> [DATA FOR ANALYSIS]
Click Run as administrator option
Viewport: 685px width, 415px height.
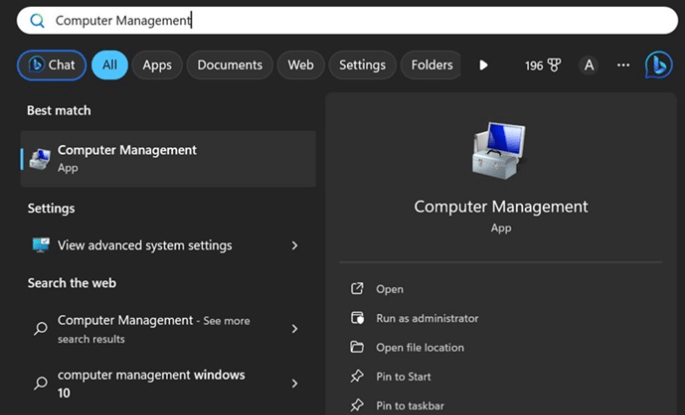[x=427, y=318]
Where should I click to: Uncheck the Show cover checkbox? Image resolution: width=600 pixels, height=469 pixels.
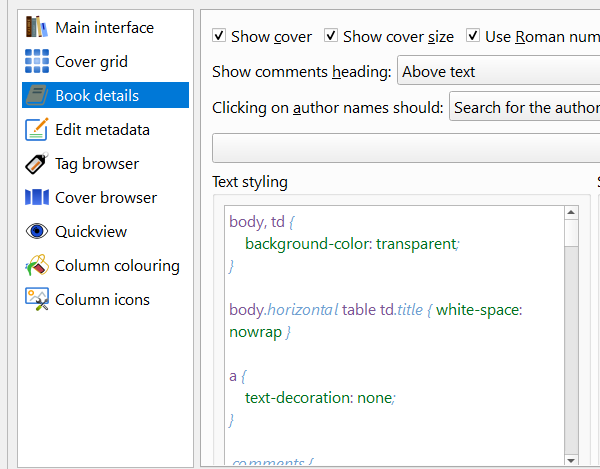(x=220, y=36)
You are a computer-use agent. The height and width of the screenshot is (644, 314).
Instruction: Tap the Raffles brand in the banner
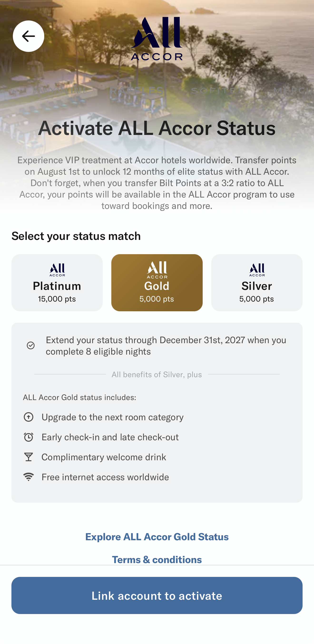pos(137,90)
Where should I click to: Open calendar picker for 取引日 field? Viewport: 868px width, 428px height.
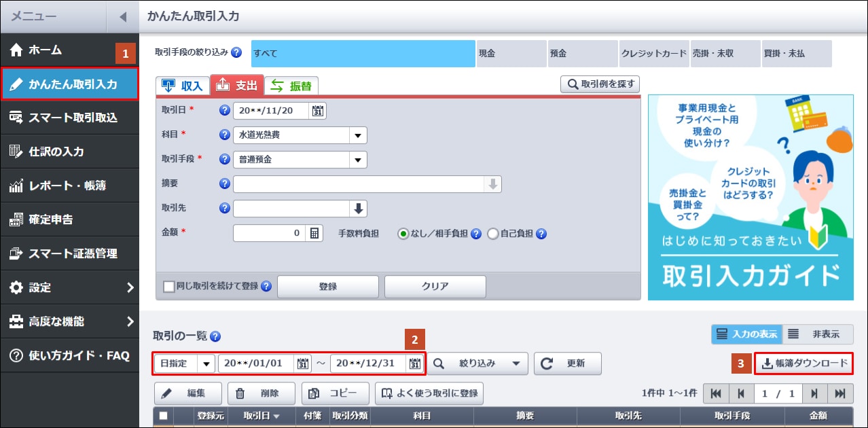(317, 111)
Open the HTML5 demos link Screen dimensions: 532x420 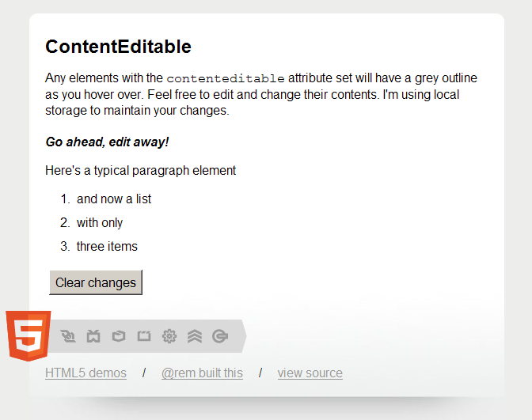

> [TASK TO COMPLETE] With the pictures excluded, the records are to be reproduced exactly.

> [RESPONSE]
Click Run as administrator option
Viewport: 685px width, 415px height.
[x=427, y=318]
Where should I click to: Uncheck the Show cover checkbox? Image resolution: width=600 pixels, height=469 pixels.
(x=220, y=36)
You are a computer-use agent. The height and width of the screenshot is (644, 314).
Instruction: Tap the Raffles brand in the banner
pos(137,90)
Where should I click to: Open calendar picker for 取引日 field? Viewport: 868px width, 428px height.
(317, 111)
Open the HTML5 demos link Screen dimensions: 532x420 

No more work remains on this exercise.